SandGNAT’s intake pipeline can query VirusTotal by sample hash to enrich metadata and bump priority on known-malicious samples. Queries are hash-only — we never upload sample bytes.

Prerequisites

A VirusTotal v3 API key. Free-tier keys work but are rate-limited (4 requests/min, 500/day). A paid key is appropriate for any production-scale sandbox.
Network access from the orchestrator host to https://www.virustotal.com/api/v3.

Enable it

Set two env vars on the orchestrator:

VIRUSTOTAL_API_KEY=your-key-here
# Optional:
VIRUSTOTAL_BASE_URL=https://www.virustotal.com/api/v3
VIRUSTOTAL_TIMEOUT_SECONDS=10

Restart the intake service after setting.

Verify it’s working

Submit a sample whose hash VT already knows (e.g. the EICAR string). The vt field in the /submit response should be populated:

{
  "decision": "prioritized",
  "priority": 2,
  "vt": {
    "verdict": "malicious",
    "detection_count": 50,
    "total_engines": 70,
    "last_seen": "2026-03-15T10:00:00+00:00"
  }
}

Also check GET /analyses/<id>:

{
  "vt_verdict": "malicious",
  "vt_detection_count": 50,
  "vt_total_engines": 70,
  "vt_last_seen": "2026-03-15T10:00:00+00:00"
}

Disable it

Unset VIRUSTOTAL_API_KEY (or set it to the empty string). Intake will short-circuit the lookup and always record vt_verdict="unknown". Nothing else in the pipeline depends on VT output.
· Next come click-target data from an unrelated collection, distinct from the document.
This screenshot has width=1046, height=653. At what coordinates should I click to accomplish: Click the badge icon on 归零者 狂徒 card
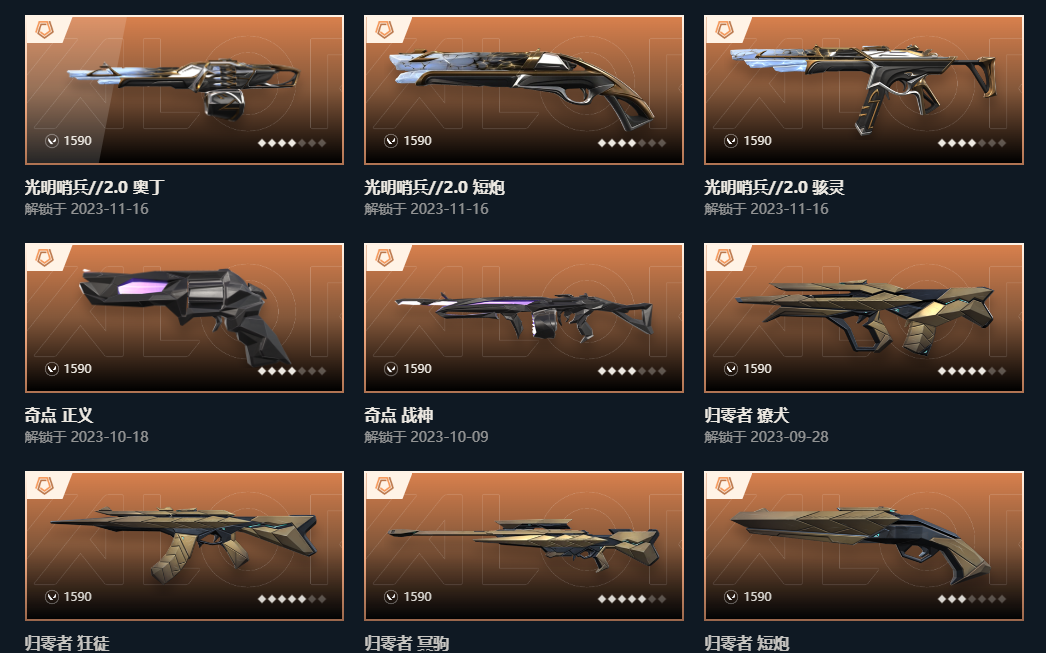point(45,486)
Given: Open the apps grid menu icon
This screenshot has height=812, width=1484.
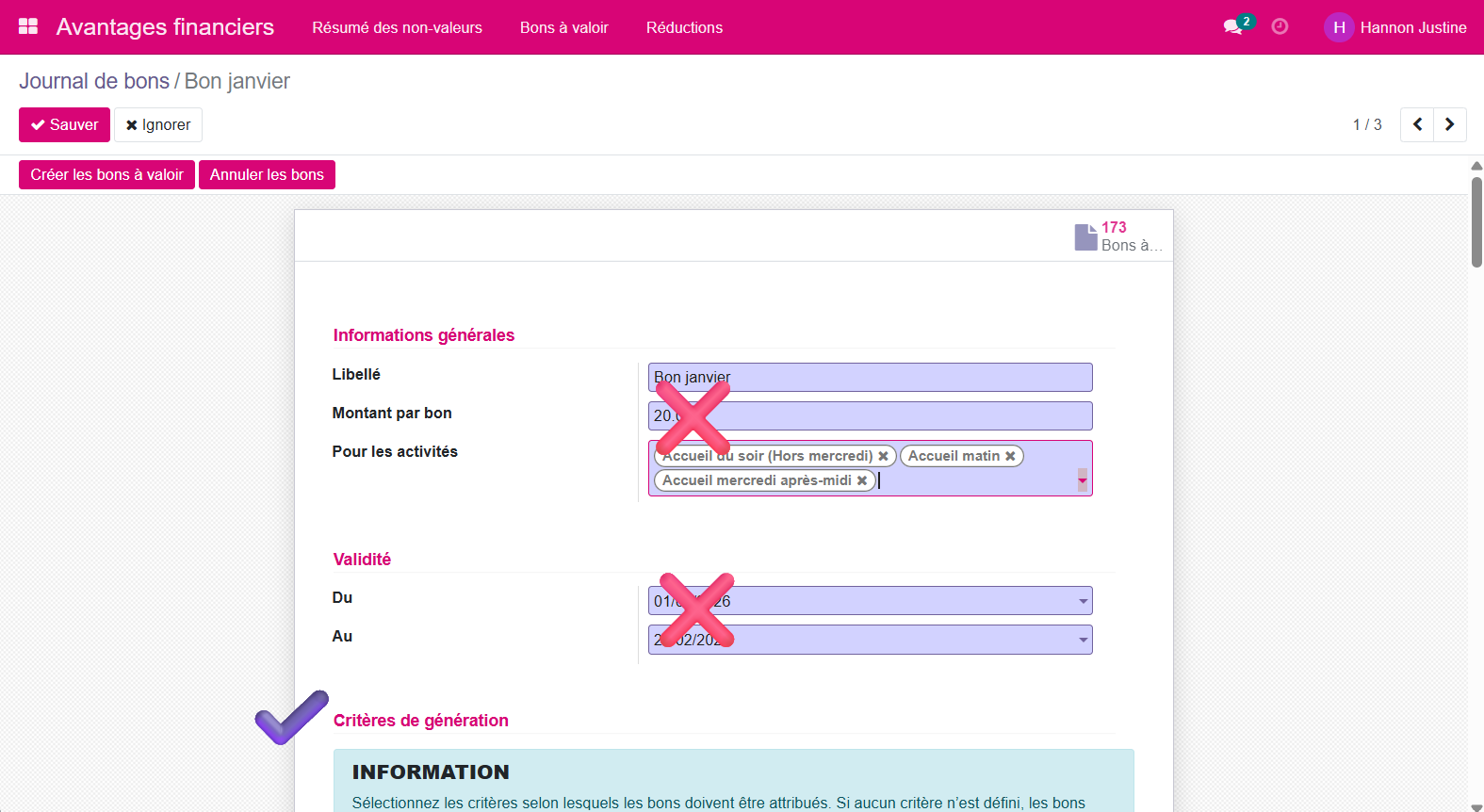Looking at the screenshot, I should (x=28, y=26).
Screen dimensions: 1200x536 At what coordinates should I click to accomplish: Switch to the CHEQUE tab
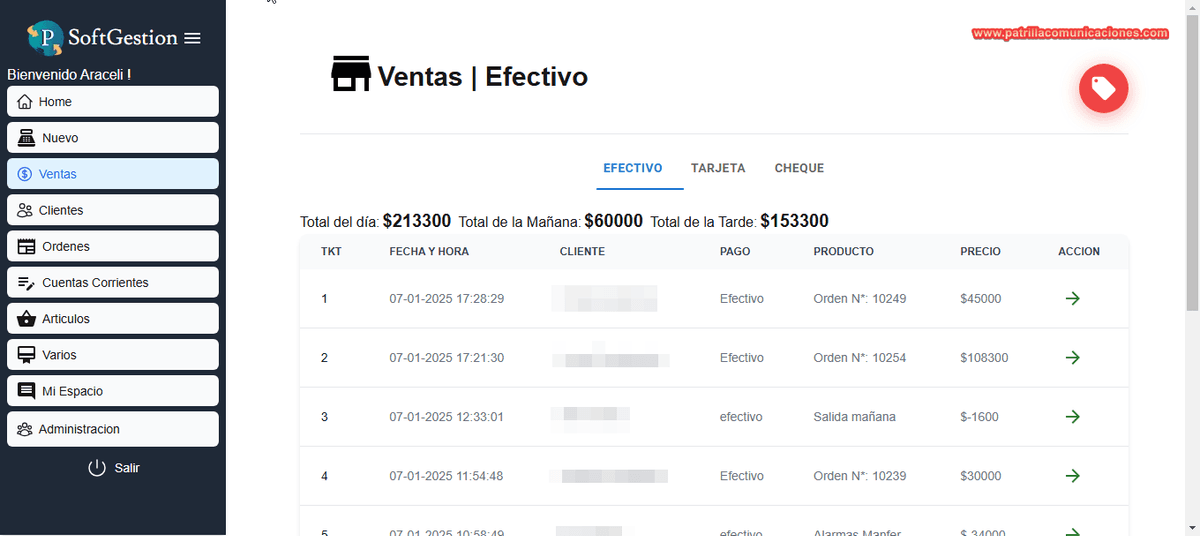799,168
How the verdict maps to priority

intake._derive_priority bumps priority to at most 2 when vt.is_known_malicious is True (i.e. verdict=="malicious" AND detection_count > 0). The caller-requested priority is preserved if it was already higher.

VT verdict	Behaviour
`malicious`	Priority clamped to ≤2, decision `prioritized`
`suspicious`	Recorded but no priority bump
`harmless`	Recorded but no priority bump
`undetected`	Recorded but no priority bump
`unknown`	No-op
`error`	Logged, no-op

Failure handling

VT is treated as advisory. All failure modes map to verdict="unknown" or verdict="error" — the sample is still accepted and enqueued.

Unreachable / DNS fail → verdict="error"
HTTP 401 → verdict="error", error field "unauthorized" (check your key)
HTTP 404 → verdict="unknown" (VT hasn’t seen this hash)
HTTP 5xx → verdict="error"
Malformed JSON → verdict="error"

Nothing in intake ever blocks on VT being down. That’s a deliberate reliability choice: VT being flaky should not stop sample submission.

Security

Never upload. The VT client exposes lookup_hash(sha256) only. There is no code path that POSTs /api/v3/files with bytes. This is a hard constraint of the architecture: uploading samples to VT would leak our corpus to third parties and defeats the purpose of running our own sandbox.
The API key lives in env vars, never logged. If you’re paranoid, rotate quarterly or use a vault.
Egress to www.virustotal.com on TCP 443 is the only traffic this feature introduces. Firewalls should allow it from the orchestrator subnet only.

Rate limiting

Intake doesn’t implement client-side rate limiting — a burst of submissions can blow through a free-tier quota in minutes. Options:

Use a paid VT key with a higher quota.
Disable VT when bulk-ingesting a backlog (unset the env var temporarily, re-enable after).
Add a leaky-bucket wrapper around the VT client (not currently implemented — raise an issue if you need it).

Testing

Tests mock the VT client; no live calls are made by the suite. See tests/test_vt_client.py for the mapping rules (verdict inference, 401/404 handling, malformed payload tolerance).